• **Given task**: Turn the material from the line holding "Task: Click the Online Store channel icon" through the line holding "Action: (11, 112)", inclusive, into a JSON list of strings, one string per line, with blank lines dropped. Leave the pictures out.

• **Records provided**:
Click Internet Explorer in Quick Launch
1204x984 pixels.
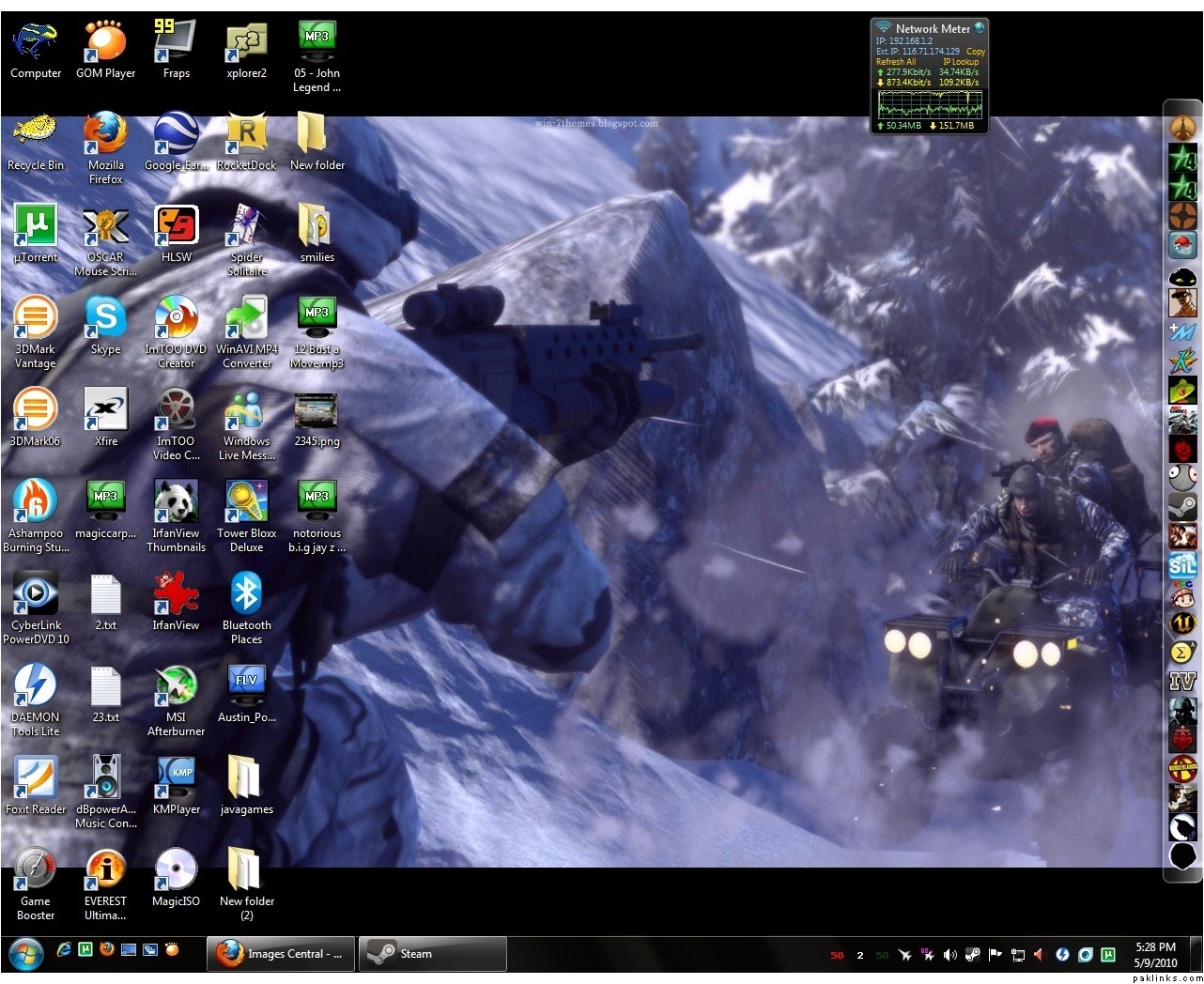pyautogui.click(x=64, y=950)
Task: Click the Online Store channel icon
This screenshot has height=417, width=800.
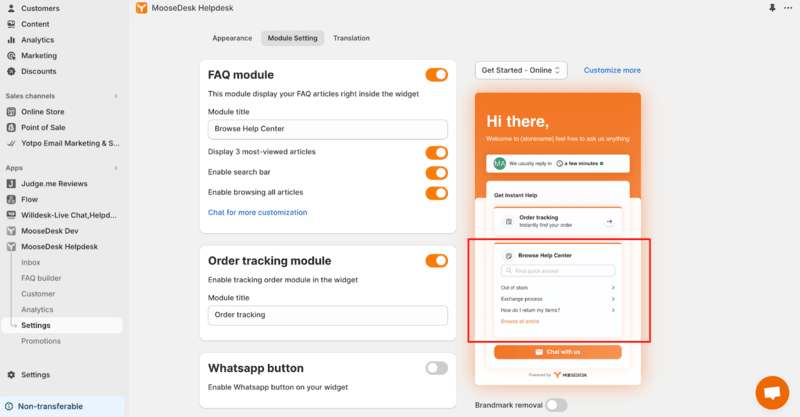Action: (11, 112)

--

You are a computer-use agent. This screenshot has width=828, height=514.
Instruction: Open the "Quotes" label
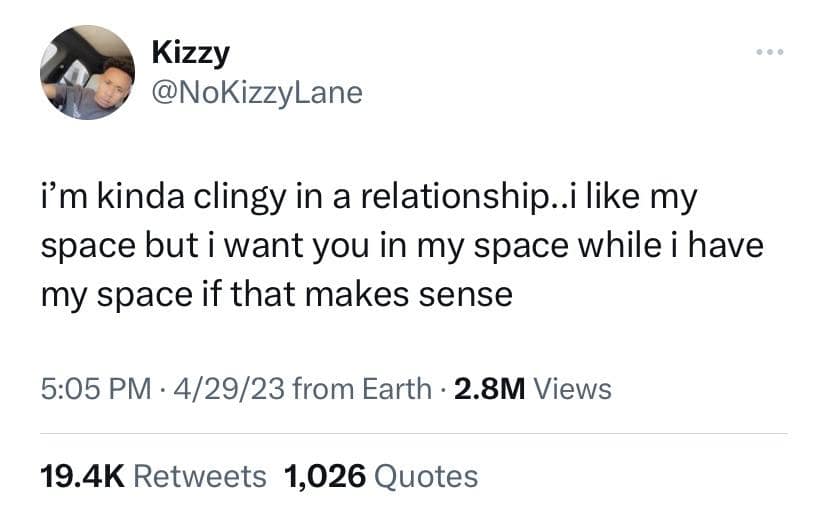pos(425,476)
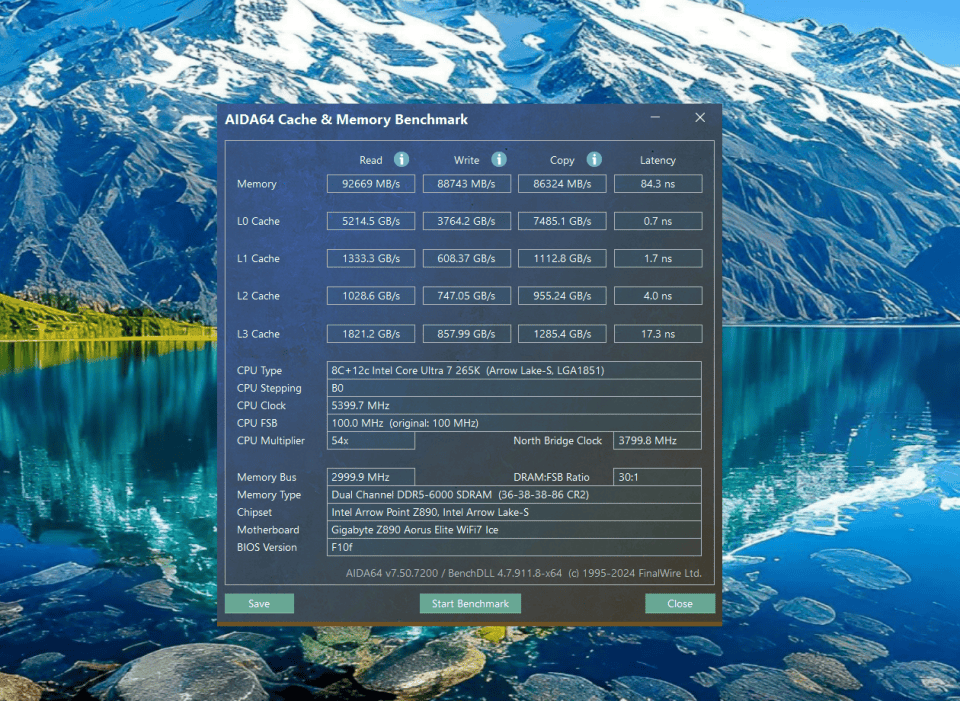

• **Solution for this task**:
[
  "Task: Click the Online Store channel icon",
  "This screenshot has height=417, width=800.",
  "Action: (11, 112)"
]